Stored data
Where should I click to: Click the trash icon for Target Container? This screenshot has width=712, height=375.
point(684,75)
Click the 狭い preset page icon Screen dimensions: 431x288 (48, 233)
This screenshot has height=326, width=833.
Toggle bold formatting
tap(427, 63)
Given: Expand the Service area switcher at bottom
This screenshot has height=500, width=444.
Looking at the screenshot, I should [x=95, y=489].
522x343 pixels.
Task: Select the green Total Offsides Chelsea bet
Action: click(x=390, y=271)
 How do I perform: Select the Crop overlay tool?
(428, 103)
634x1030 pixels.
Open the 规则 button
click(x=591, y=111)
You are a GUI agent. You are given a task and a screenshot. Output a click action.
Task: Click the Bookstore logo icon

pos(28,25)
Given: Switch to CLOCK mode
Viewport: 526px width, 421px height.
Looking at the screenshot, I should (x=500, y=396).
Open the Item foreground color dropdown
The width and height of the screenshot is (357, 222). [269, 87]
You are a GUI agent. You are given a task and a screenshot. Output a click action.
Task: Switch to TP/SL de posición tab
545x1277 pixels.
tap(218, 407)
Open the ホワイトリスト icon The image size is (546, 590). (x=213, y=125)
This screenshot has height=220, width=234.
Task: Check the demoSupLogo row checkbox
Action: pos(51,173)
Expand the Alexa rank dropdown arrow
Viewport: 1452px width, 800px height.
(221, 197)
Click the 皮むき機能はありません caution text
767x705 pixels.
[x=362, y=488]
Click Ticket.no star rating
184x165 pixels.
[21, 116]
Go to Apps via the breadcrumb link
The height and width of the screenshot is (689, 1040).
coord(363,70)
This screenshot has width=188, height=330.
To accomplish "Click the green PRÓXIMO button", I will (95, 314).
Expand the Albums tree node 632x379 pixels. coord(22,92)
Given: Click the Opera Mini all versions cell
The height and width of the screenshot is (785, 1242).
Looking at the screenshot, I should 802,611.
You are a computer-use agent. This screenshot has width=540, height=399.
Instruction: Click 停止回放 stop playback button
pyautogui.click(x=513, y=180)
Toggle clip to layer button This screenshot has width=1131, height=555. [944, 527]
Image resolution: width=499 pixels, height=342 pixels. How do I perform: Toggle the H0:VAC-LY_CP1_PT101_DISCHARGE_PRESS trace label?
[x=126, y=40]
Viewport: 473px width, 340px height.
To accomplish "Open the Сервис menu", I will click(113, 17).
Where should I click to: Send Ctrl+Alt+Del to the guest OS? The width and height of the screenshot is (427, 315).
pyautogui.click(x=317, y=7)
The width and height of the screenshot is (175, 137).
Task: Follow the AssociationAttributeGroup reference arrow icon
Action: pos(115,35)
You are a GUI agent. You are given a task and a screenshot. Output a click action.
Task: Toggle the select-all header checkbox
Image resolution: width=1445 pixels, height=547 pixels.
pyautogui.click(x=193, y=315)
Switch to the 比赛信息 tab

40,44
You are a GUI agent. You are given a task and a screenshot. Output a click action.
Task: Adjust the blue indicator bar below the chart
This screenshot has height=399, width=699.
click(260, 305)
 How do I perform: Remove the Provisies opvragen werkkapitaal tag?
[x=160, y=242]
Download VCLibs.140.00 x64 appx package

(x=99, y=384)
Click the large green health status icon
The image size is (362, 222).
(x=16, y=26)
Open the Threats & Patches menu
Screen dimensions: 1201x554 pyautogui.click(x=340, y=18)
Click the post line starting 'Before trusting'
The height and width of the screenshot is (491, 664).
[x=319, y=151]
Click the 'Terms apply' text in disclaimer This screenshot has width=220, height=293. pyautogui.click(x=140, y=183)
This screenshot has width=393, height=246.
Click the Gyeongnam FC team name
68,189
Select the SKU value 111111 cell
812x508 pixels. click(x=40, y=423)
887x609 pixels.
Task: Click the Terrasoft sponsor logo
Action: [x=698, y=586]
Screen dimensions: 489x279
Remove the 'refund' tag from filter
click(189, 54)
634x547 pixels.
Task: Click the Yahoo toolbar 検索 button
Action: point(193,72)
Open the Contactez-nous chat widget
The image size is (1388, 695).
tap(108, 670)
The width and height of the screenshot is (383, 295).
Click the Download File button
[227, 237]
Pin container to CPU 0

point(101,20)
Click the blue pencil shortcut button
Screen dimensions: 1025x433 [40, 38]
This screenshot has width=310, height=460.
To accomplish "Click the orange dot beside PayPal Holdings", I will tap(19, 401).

# EXERCISE BRIEF:
Retype exactly the lines from the one containing "Click the 'Terms" through the end of the data. Add nothing.

# ANSWER TO THIS EXERCISE:
Click the 'Terms apply' text in disclaimer This screenshot has width=220, height=293. pyautogui.click(x=140, y=183)
This screenshot has width=393, height=246.
Click the Gyeongnam FC team name
68,189
Select the SKU value 111111 cell
812x508 pixels. click(x=40, y=423)
887x609 pixels.
Task: Click the Terrasoft sponsor logo
Action: [x=698, y=586]
Screen dimensions: 489x279
Remove the 'refund' tag from filter
click(189, 54)
634x547 pixels.
Task: Click the Yahoo toolbar 検索 button
Action: point(193,72)
Open the Contactez-nous chat widget
The image size is (1388, 695).
tap(108, 670)
The width and height of the screenshot is (383, 295).
Click the Download File button
[227, 237]
Pin container to CPU 0

point(101,20)
Click the blue pencil shortcut button
Screen dimensions: 1025x433 [40, 38]
This screenshot has width=310, height=460.
To accomplish "Click the orange dot beside PayPal Holdings", I will tap(19, 401).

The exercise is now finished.